Manufacturing is still a challenge. Biologics are made in living cells-yeast, bacteria, mammalian cells. Even tiny changes in temperature, pH, or nutrient mix can alter the final product. That’s why biosimilars are harder to make than generics. But companies are getting better. New facilities in the U.S. and Eastern Europe are scaling up production.

The real hurdle now is education. Many doctors still think biosimilars are “inferior.” Patients worry they’re less safe. That’s changing. Real-world data from Europe has shown no difference in safety or effectiveness over 10+ years. The FDA is now funding public awareness campaigns. Medical schools are adding biosimilar training to curricula.

What’s Next?

By 2030, biosimilars could save the U.S. healthcare system over $100 billion, according to the Congressional Budget Office. Europe will save even more. The global market is projected to hit $175 billion by 2034. That’s not a small number. It’s a revolution.

The lesson from Europe? Clear rules, early adoption, and trust in science work. The U.S. is learning it the hard way. But now that the barriers are falling, biosimilars won’t just be a cost-saving tool. They’ll become the standard of care.

Are biosimilars the same as generics?

No. Generics are exact copies of small-molecule drugs made from chemicals. Biosimilars are highly similar versions of complex biologic drugs made from living cells. They’re not identical-no two biologics are-but they have no clinically meaningful differences in safety, purity, or effectiveness.
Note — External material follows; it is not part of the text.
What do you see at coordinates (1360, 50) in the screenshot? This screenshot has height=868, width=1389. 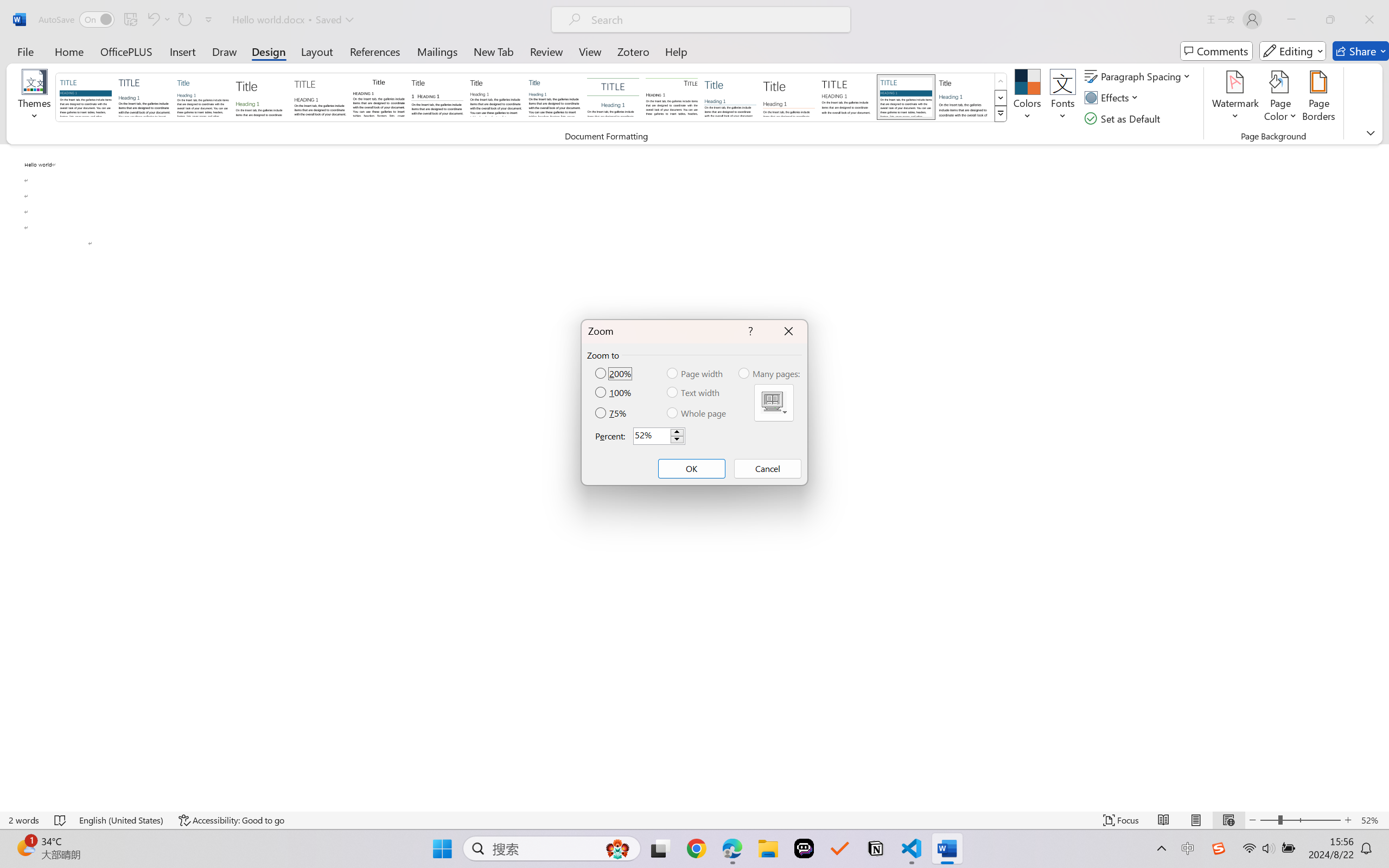 I see `'Share'` at bounding box center [1360, 50].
You can’t make a biosimilar the same way you make a generic pill.

Why are biosimilars cheaper than the original biologics?

Because they don’t need to repeat all the expensive early-stage research. The original biologic company spent billions developing the drug and proving it works. Biosimilar makers only need to prove their version is highly similar using analytical tests and targeted clinical studies. That cuts development costs by 70-80%. They also enter markets with existing demand, so they don’t need to spend as much on marketing.
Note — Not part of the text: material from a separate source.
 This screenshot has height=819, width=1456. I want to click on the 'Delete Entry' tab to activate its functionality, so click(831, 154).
Can a pharmacist switch my biologic to a biosimilar without asking me?

In Europe, yes-in many countries, pharmacists can substitute biosimilars automatically unless the doctor says no. In the U.S., it depends. Only biosimilars with “interchangeable” status can be switched without the prescriber’s permission. As of 2025, only a handful of U.S. biosimilars have that status, but more are expected after the FDA’s 2024 rule change. Always check with your pharmacist or doctor if you’re unsure.

Are biosimilars safe?

Yes. Over 100 biosimilars have been used in Europe for nearly 20 years. Millions of patients have received them. Studies show no increase in side effects, no loss of effectiveness, and no higher risk of immune reactions compared to the original biologic. The FDA and EMA require the same strict standards for safety and quality. If a biosimilar is approved, it’s safe.

Why did the U.S. take so long to adopt biosimilars?
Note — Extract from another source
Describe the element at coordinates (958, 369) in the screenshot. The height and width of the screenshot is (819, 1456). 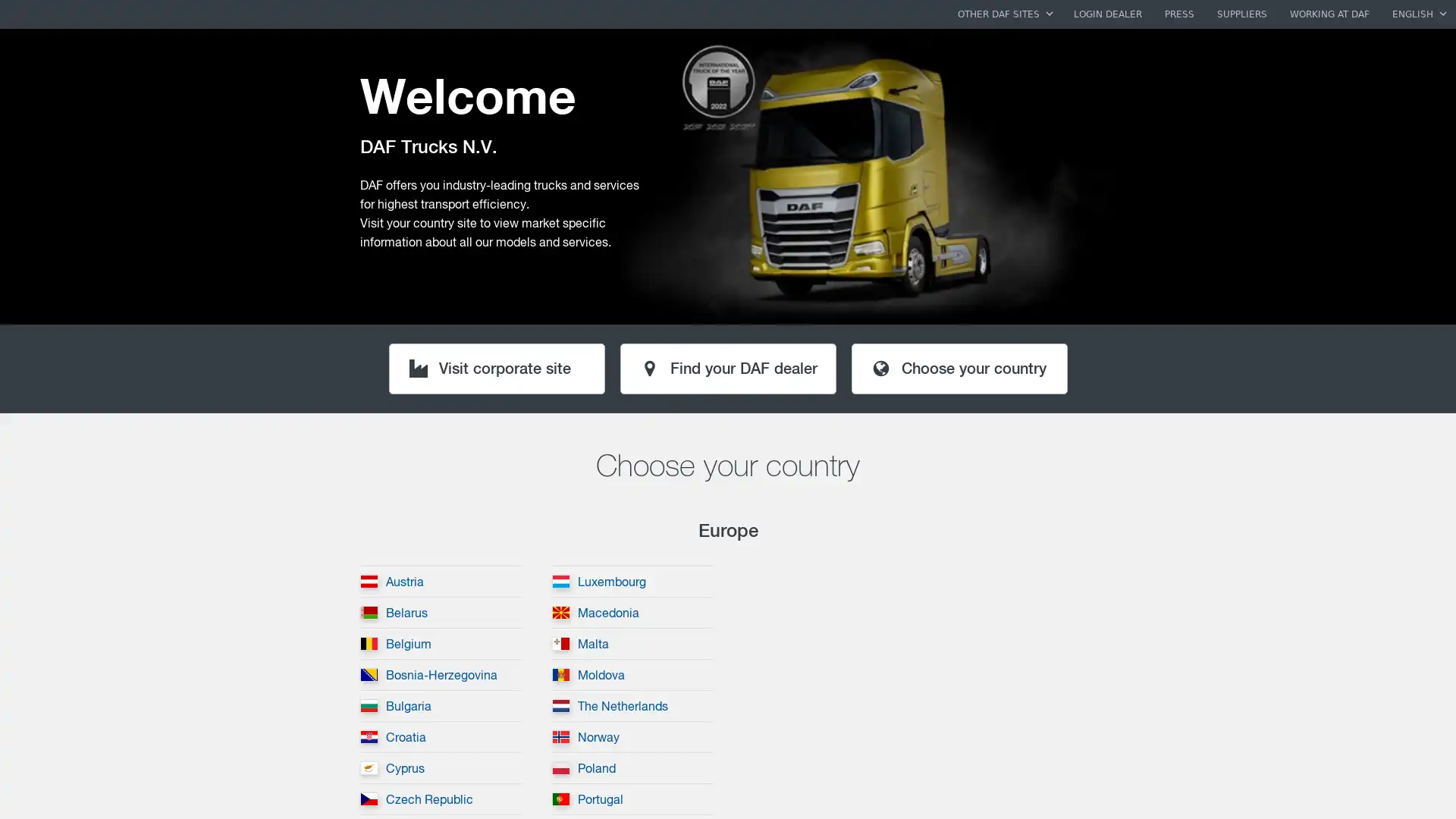
I see `Choose your country` at that location.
Three main reasons: patent lawsuits delayed launches, the FDA required expensive switching studies for interchangeable status, and the healthcare system is fragmented. Insurers, pharmacies, and doctors didn’t coordinate on adoption. Plus, originator companies spent millions to discourage substitution. All that changed after 2022 with the Inflation Reduction Act and the FDA’s 2024 rule change removing the switching study requirement.

Which region will lead the biosimilar market in the future?

Europe still leads in total market size today, but the U.S. is growing faster. By 2027, North America is projected to surpass Europe in revenue, thanks to the wave of high-value biologics coming off patent. The U.S. has a bigger market to fill-$232 billion in potential savings over the next decade. Europe’s growth will continue, but the U.S. is catching up quickly.